▸ Data for review
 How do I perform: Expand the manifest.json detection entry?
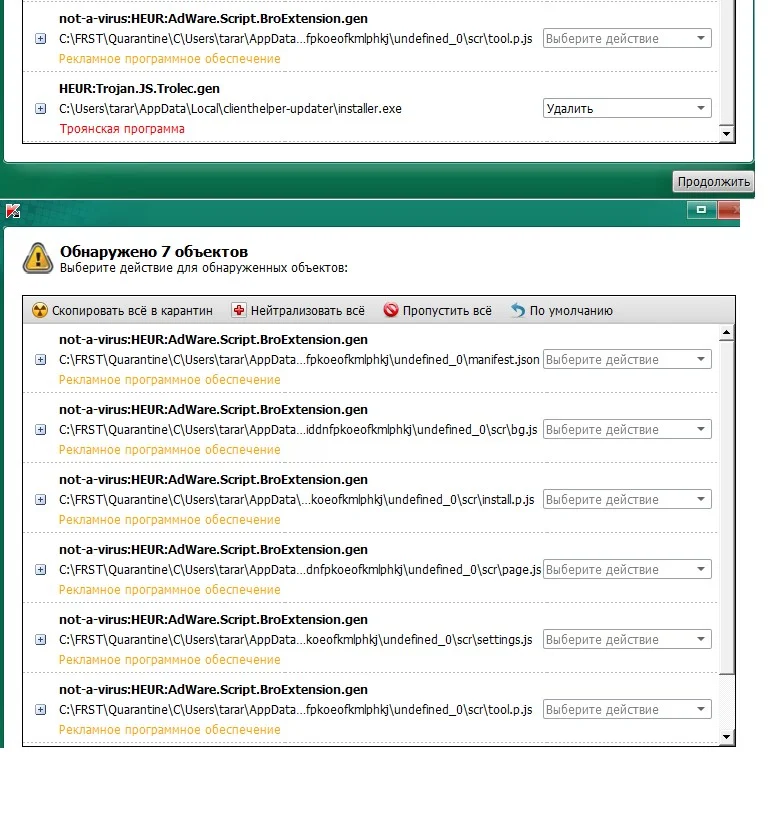point(40,360)
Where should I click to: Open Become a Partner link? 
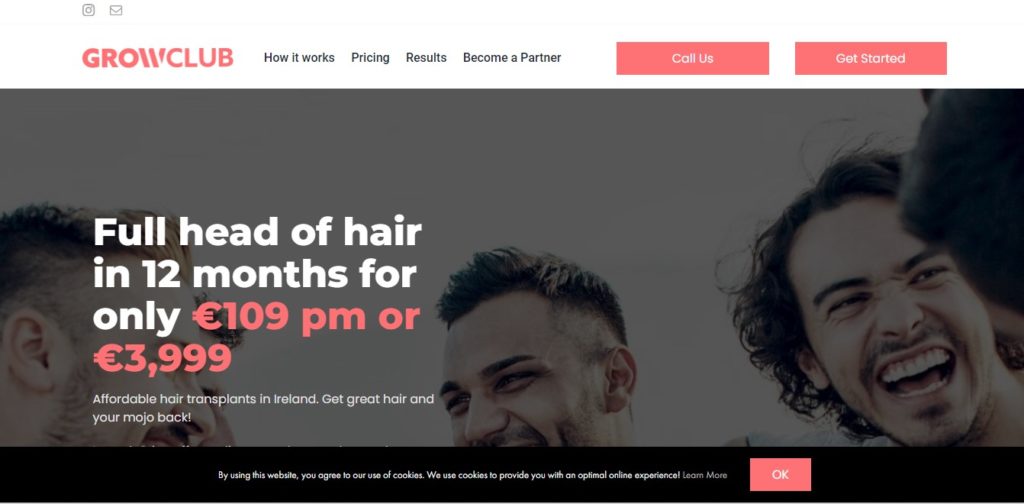coord(512,57)
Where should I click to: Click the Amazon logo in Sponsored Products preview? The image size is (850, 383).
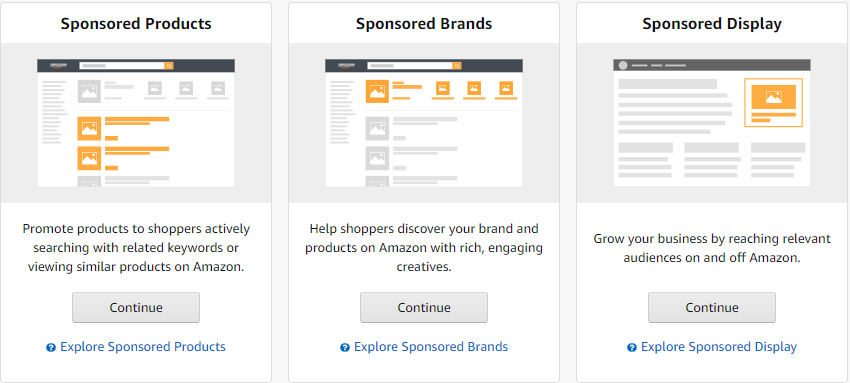(x=58, y=66)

▸ Task to complete
For this exercise, reproduce the data above exactly from the line containing "Where should I click to: Open" through its final line, both ends included, with no pictures in the copy.

▸ Finished exercise
Where should I click to: Open Become a Partner link? 
coord(512,57)
Where should I click to: Click the Amazon logo in Sponsored Products preview? The image size is (850, 383).
(x=58, y=66)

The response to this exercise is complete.